*EXCERPTED TEXT*
------------------------------------------------------------------------

What the 2026 Budget Really Means for You — Winners and Losers
There have been hundreds of social posts, think pieces, and knee-jerk reactions since the federal budget dropped on 12 May. Some declared the death of property investment. Others said first home buyers had finally won. The truth is more nuanced than either headline.
Here's the breakdown through the only lens that matters: what does this mean for your borrowing power, your deposit, and your next move?
THE LADDER LOWDOWN:
Tax changes — Negative gearing limited to new builds; capital gains tax discount scrapped for all new purchases
Lower borrowing power for investment loans — down roughly 20% on average
Trust rules tightened — some structures now face effective tax rates of 60%. Worth reviewing with your accountant
What Actually Changed
The big-ticket items centre on negative gearing and capital gains tax (CGT).
Negative gearing — limited to new builds from 1 July 2027. Investors buying established properties after budget night can no longer offset rental losses against their wage income. Those losses are quarantined to residential property income only. Any property already owned, or contracted before 7:30pm on 12 May 2026, is fully grandfathered.
CGT discount — replaced with a new model. The 50% discount is replaced by cost-base indexation plus a minimum 30% tax rate on real capital gains, from 1 July 2027. This applies to gains from that date forward — existing investors aren't fully shielded even on grandfathered properties.
New builds are exempt from both changes — negative gearing and the old CGT discount remain intact for genuinely new dwellings.
On supply, the Government is putting $2 billion into a Local Infrastructure Fund to unlock around 65,000 new homes over the next decade, plus $45 million for faster planning approvals.
For first home buyers, the 5% Deposit Scheme continues with unlimited places and no income caps. The Help to Buy shared equity scheme (Government co-buys up to 40% of a new home, 2% deposit required) remains live.
What It Actually Means for You
🏠 First Home Buyers — Conditions Tilting Your Way
Competition at the entry level should ease, modestly. With negative gearing removed from established purchases, some investors will redirect toward new builds, meaning fewer competitors at auctions where first home buyers are most active.
What the budget didn't change: your borrowing power. APRA's buffer, interest rates, your income and expenses are those still determine how much you can borrow. If you were waiting for the budget to unlock more borrowing capacity, that's not what happened.

------------------------------------------------------------------------

*SOURCE MATERIAL*
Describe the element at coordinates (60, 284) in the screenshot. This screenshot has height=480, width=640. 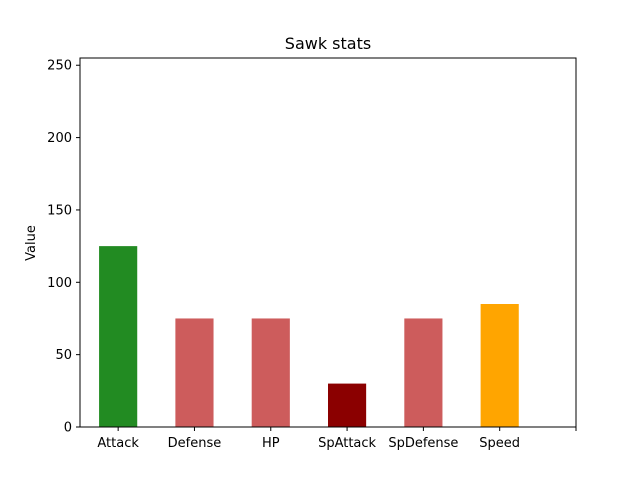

------------------------------------------------------------------------

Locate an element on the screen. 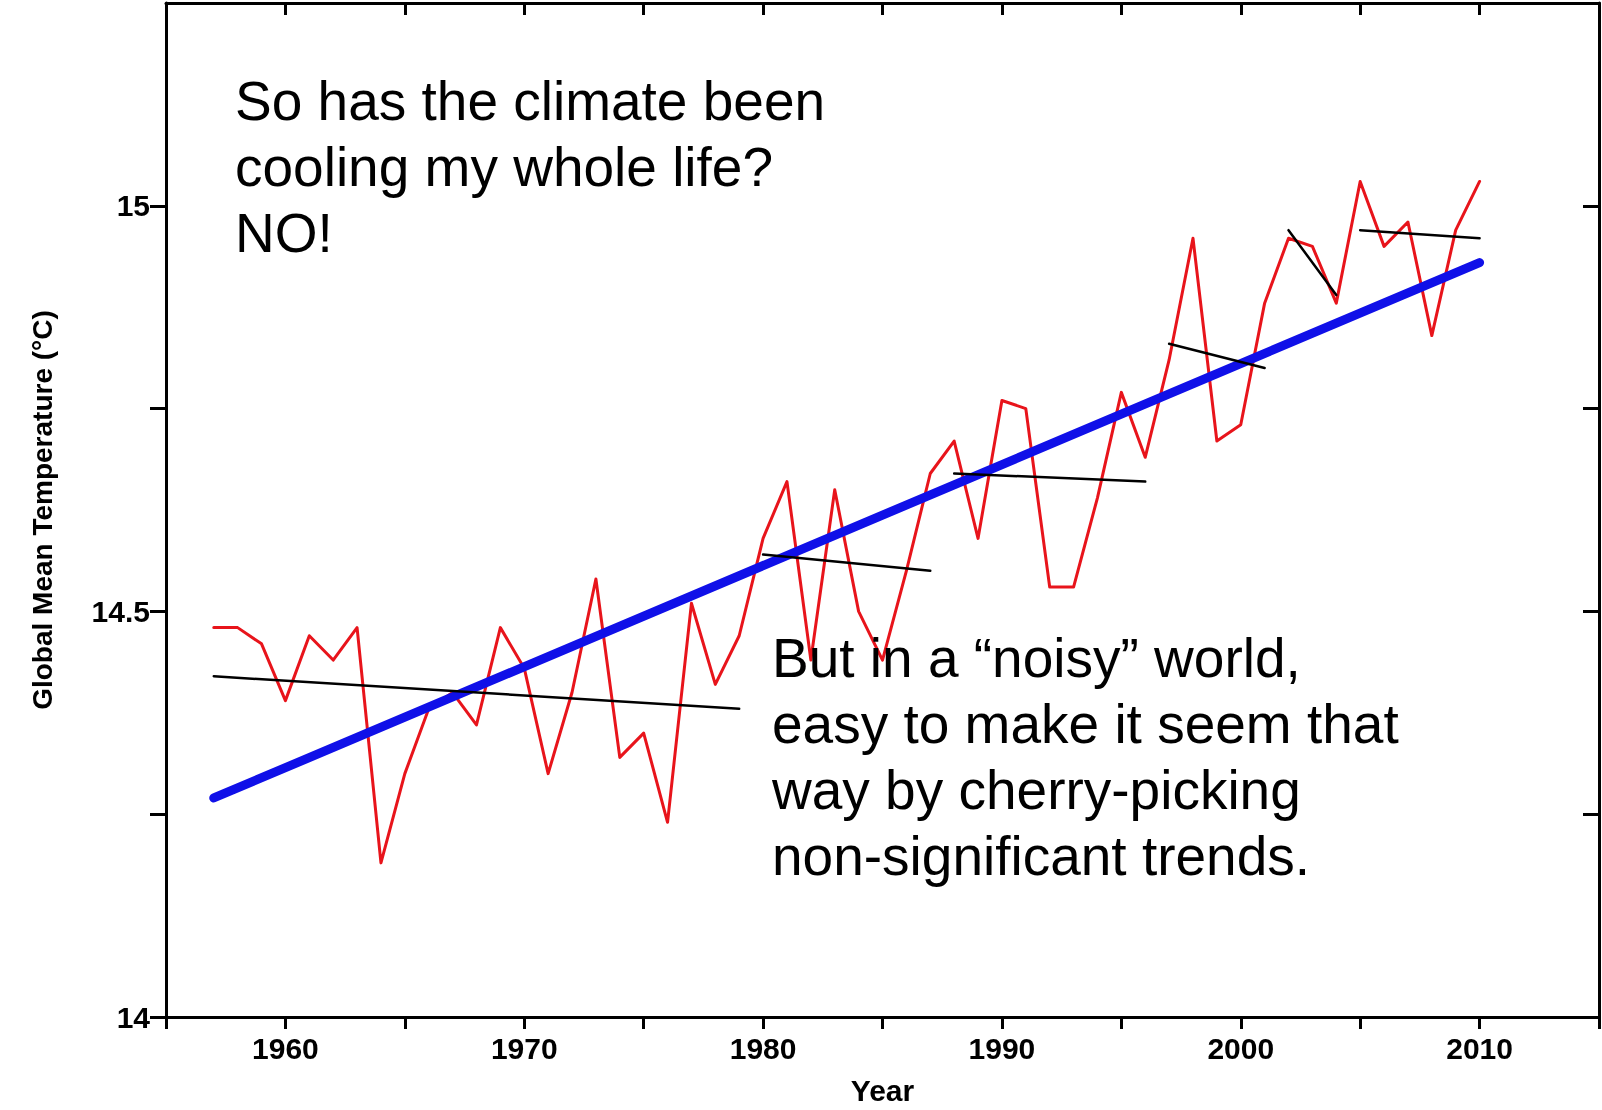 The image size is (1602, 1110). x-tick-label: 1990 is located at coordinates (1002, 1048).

------------------------------------------------------------------------

*ASSIGNED TASK 1*
Using the budget article, answer these:
(a) By roughly how much does borrowing power for investment loans fall?
(b) How much money is the Government putting into the Local Infrastructure Fund?
(c) What deposit does the Help to Buy shared equity scheme require?
*ASSIGNED TASK 2*
Please copy the part of the budget article starting at "CGT discount —" and ending at "required) remains live.", renaming "Local Infrastructure Fund" to "Housing Infrastructure Fund".

*EXPECTED OUTPUT 1*
(a) Roughly 20% on average.
(b) $2 billion.
(c) A 2% deposit.

*EXPECTED OUTPUT 2*
CGT discount — replaced with a new model. The 50% discount is replaced by cost-base indexation plus a minimum 30% tax rate on real capital gains, from 1 July 2027. This applies to gains from that date forward — existing investors aren't fully shielded even on grandfathered properties.
New builds are exempt from both changes — negative gearing and the old CGT discount remain intact for genuinely new dwellings.
On supply, the Government is putting $2 billion into a Housing Infrastructure Fund to unlock around 65,000 new homes over the next decade, plus $45 million for faster planning approvals.
For first home buyers, the 5% Deposit Scheme continues with unlimited places and no income caps. The Help to Buy shared equity scheme (Government co-buys up to 40% of a new home, 2% deposit required) remains live.